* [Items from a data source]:

* * * * *

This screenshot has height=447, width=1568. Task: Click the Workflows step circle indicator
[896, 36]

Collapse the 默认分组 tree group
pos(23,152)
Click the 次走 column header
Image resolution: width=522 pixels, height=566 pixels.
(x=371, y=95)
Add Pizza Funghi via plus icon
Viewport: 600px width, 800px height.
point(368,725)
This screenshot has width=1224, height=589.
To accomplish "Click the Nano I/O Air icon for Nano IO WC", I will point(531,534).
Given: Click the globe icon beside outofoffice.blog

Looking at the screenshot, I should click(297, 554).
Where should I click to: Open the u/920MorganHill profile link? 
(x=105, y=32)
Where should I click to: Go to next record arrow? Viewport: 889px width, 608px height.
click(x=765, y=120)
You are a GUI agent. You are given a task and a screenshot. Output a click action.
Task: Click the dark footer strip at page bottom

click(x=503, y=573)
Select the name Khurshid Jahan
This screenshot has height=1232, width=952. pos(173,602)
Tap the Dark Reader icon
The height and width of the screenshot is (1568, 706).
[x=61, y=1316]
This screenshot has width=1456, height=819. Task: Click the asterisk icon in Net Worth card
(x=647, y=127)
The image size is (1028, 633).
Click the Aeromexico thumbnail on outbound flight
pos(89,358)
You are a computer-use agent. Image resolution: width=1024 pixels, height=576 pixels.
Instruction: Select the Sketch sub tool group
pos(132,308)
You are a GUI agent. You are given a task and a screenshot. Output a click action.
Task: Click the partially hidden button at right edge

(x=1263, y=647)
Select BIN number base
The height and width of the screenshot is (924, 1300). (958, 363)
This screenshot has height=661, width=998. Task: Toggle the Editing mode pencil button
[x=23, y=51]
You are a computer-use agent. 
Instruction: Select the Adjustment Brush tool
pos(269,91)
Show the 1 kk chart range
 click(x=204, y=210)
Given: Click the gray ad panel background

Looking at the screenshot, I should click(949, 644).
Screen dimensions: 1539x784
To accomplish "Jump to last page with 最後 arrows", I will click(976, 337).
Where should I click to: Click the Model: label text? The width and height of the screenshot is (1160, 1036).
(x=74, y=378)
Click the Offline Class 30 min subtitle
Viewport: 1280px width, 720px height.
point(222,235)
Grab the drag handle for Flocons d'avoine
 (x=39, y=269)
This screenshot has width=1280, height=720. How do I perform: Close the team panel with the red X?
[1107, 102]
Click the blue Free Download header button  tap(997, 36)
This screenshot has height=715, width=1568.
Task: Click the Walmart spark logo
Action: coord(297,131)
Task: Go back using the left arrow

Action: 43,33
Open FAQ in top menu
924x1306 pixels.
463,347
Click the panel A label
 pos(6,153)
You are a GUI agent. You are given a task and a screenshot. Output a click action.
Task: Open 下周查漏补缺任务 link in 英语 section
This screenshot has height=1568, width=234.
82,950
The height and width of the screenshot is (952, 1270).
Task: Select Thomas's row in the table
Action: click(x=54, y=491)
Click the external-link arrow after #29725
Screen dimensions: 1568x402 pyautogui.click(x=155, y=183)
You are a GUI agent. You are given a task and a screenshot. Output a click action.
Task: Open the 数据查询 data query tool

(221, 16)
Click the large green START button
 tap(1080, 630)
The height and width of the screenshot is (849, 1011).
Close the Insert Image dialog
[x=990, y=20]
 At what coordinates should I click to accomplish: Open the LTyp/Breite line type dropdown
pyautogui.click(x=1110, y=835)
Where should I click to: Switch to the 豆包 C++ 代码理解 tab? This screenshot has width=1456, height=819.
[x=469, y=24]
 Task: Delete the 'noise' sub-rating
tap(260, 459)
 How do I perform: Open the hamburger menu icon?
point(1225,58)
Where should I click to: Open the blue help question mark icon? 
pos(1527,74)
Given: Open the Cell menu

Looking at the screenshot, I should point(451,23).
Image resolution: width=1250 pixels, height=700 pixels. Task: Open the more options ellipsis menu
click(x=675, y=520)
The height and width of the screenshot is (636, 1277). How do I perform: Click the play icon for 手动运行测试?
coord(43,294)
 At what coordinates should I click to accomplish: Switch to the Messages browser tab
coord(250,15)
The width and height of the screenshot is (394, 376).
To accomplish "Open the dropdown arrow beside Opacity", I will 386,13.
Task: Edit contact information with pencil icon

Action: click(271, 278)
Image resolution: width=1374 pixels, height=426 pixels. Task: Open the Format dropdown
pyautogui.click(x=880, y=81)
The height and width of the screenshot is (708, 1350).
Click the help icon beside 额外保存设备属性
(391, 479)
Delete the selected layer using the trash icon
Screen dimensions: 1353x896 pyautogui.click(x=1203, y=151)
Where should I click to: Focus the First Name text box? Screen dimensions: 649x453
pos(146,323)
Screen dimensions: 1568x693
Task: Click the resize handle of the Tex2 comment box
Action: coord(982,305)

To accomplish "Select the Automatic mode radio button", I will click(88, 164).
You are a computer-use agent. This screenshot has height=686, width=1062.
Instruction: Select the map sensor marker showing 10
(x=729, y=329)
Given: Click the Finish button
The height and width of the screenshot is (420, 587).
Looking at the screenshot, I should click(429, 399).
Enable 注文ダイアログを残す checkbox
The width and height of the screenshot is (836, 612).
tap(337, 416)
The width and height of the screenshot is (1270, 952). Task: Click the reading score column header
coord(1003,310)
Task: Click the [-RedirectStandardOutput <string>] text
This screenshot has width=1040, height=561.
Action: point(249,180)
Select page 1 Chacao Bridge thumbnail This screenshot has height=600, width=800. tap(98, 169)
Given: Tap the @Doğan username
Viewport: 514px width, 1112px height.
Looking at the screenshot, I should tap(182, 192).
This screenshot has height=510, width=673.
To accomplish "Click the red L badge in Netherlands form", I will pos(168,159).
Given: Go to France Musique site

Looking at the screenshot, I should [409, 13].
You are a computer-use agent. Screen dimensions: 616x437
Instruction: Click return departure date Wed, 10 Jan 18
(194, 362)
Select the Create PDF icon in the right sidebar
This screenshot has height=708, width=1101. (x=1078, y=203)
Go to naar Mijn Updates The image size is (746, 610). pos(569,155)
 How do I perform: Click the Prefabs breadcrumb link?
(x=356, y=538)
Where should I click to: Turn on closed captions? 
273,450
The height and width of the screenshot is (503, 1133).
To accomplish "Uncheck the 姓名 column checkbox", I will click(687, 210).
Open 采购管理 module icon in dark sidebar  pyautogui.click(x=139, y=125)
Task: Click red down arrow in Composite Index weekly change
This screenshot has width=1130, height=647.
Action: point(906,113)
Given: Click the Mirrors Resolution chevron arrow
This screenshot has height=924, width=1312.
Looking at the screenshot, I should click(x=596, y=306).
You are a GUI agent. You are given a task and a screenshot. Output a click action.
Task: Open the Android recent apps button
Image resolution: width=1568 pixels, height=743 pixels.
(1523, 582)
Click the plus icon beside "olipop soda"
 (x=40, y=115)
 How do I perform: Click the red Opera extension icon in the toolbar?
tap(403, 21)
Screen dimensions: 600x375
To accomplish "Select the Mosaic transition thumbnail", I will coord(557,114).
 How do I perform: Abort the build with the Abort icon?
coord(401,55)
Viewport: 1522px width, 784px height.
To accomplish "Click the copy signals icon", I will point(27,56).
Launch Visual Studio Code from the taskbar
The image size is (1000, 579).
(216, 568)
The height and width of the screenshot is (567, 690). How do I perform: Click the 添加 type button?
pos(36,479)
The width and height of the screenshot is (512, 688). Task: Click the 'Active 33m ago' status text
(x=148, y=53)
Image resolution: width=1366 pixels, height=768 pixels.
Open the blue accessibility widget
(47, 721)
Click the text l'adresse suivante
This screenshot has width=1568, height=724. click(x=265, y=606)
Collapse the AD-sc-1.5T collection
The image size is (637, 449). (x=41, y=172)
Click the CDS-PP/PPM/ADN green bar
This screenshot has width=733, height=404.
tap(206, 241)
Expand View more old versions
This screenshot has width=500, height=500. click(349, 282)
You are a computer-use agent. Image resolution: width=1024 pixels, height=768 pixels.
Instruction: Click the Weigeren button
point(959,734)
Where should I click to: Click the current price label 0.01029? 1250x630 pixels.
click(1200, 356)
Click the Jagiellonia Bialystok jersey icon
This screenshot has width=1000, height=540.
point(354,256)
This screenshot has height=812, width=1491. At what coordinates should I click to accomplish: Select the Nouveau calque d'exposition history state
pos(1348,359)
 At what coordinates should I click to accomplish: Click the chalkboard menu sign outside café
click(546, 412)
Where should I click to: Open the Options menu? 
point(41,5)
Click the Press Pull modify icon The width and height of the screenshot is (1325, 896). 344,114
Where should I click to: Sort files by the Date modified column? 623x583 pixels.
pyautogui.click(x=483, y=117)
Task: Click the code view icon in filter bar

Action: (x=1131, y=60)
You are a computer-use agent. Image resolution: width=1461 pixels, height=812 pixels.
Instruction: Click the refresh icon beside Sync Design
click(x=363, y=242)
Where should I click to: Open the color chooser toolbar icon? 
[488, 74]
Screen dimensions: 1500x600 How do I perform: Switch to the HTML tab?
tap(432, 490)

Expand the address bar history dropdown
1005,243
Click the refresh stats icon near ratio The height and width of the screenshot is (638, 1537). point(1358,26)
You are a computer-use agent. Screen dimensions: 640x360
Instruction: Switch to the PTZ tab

* * * * *

* [Work instructions]: Please write out the records above again, from the start through the line holding "point(368,725)", inclusive. Swap "Workflows" for "Settings" and keep everything else unchanged.

* [Exercise result]:
This screenshot has height=447, width=1568. Task: Click the Settings step circle indicator
[896, 36]

Collapse the 默认分组 tree group
pos(23,152)
Click the 次走 column header
Image resolution: width=522 pixels, height=566 pixels.
(x=371, y=95)
Add Pizza Funghi via plus icon
Viewport: 600px width, 800px height.
point(368,725)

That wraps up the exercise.